Chinese President Xi Jinping said he was "shocked" to learn of the incident, according to state media CCTV. He instructed Shanghai-based China Eastern to organize search and rescue efforts and begin an investigation into the cause of the crash.

The last fatal commercial passenger airline crash China was in 2010, when 42 people died on a Henan Airlines Embraer E-190 flight, according to the ASN database.

A China Eastern Airlines Boeing 737-800 aircraft flies on February 13, 2022 in Kunming, Yunnan Province of China.
Vcg | Visual China Group | Getty Images
A China Eastern Airlines Boeing 737-800 aircraft flies on February 13, 2022 in Kunming, Yunnan Province of China.

There are more than 4,200 737-800s in service worldwide and 1,177 in Chinese airlines' fleets — the most of any country — according to Cirium.

Boeing has been trying to recover its reputation after the two crashes of the Max. The Boeing 737 Max was grounded worldwide in March 2019 after the second of the two crashes, occurring within five months of one another.

Indonesia's Lion Air Flight 610 crashed on Oct. 29, 2018, and Ethiopian Airlines Flight 302 went down on March 10, 2019. All 346 people on board the two flights were killed in the crashes. 

China was the first country to ground the Max after the second crash. The U.S. and most other countries cleared the planes to return to service more than a year ago. Chinese regulators allowed the Max to resume flying in December, with changes, but the planes have not yet returned to service.

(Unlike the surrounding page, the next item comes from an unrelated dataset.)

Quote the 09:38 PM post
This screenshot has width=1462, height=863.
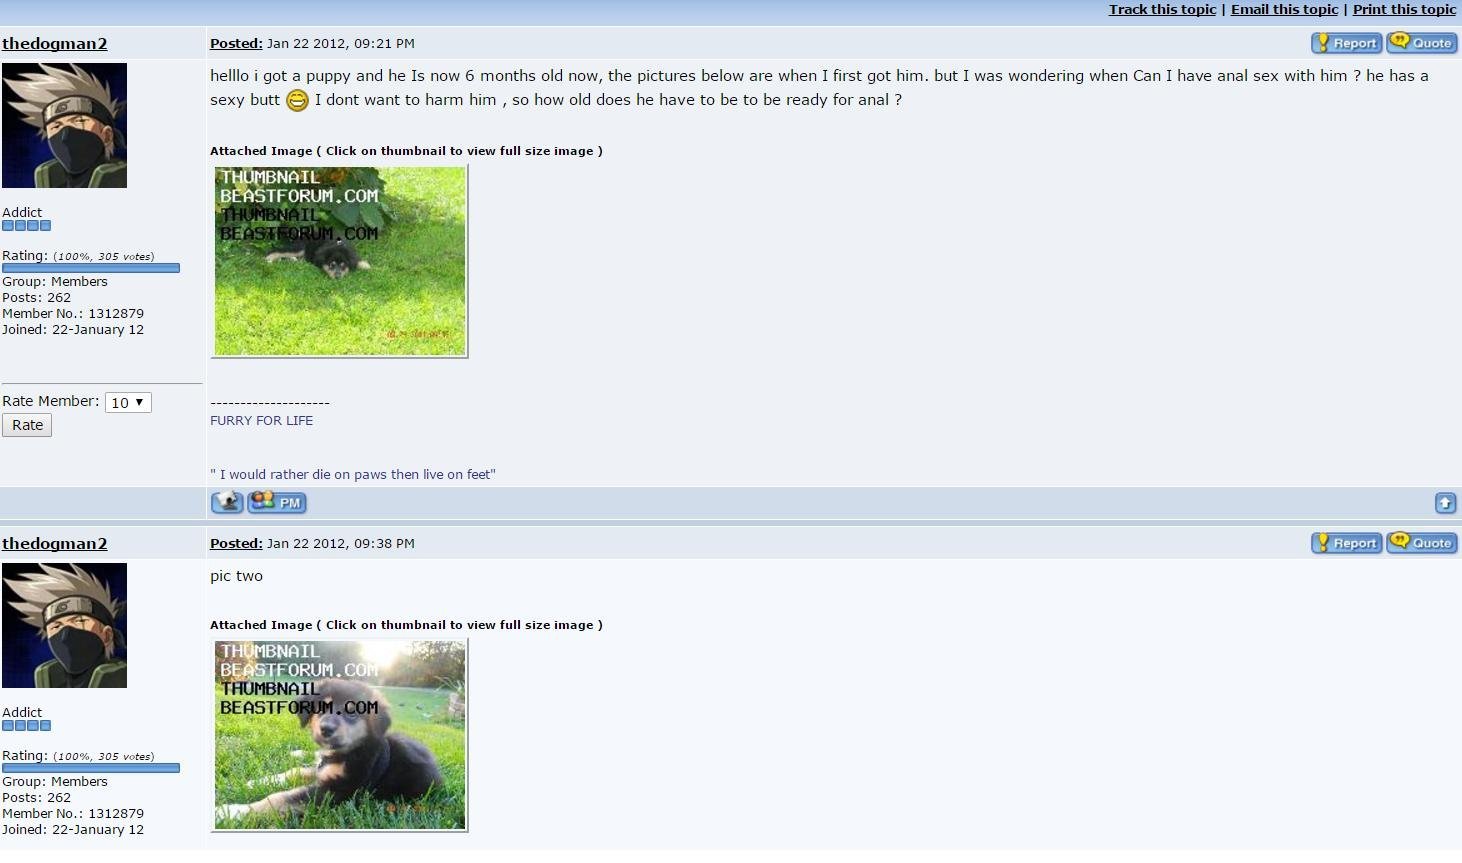[1422, 543]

Boeing shares shed roughly 3.5% in Monday trading. Spirit AeroSystems, which makes 737 fuselages, likewise sold off 3.5%.

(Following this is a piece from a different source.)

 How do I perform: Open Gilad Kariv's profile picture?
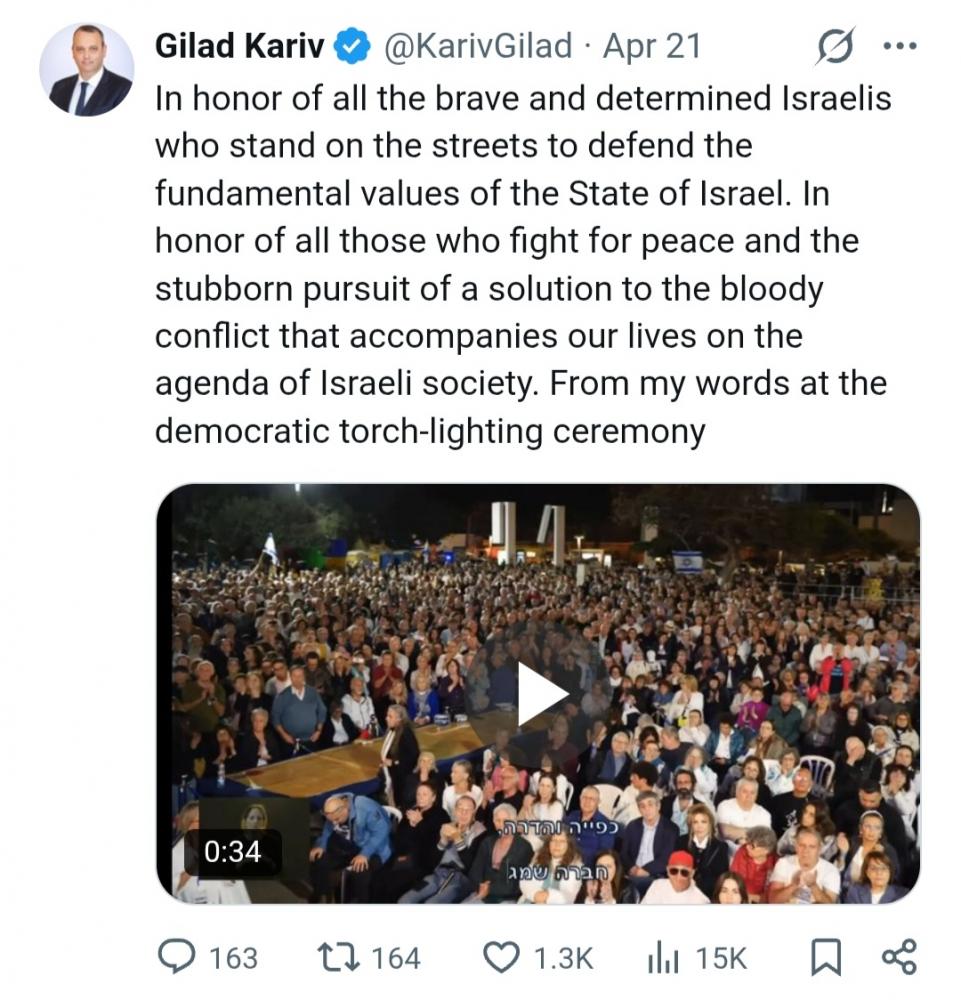click(x=86, y=70)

Boeing has been preparing to resume deliveries of its best-selling Max plane to China, a crucial milestone since airlines pay the bulk of an aircraft's price upon delivery.

"If Boeing cannot deliver 737s to China, it will be that much harder to reduce the company's 737 inventory, and this would likely make it more difficult to boost production from the [31 planes per month] planned for this year," JP Morgan Boeing analyst Seth Seifman wrote in a note Monday.

Boeing reported its third annual loss in a row in January, disclosing $5.5 billion in costs tied to manufacturing flaws, which have forced the company to pause deliveries of the company's 787 Dreamliners for most of the last 17 months.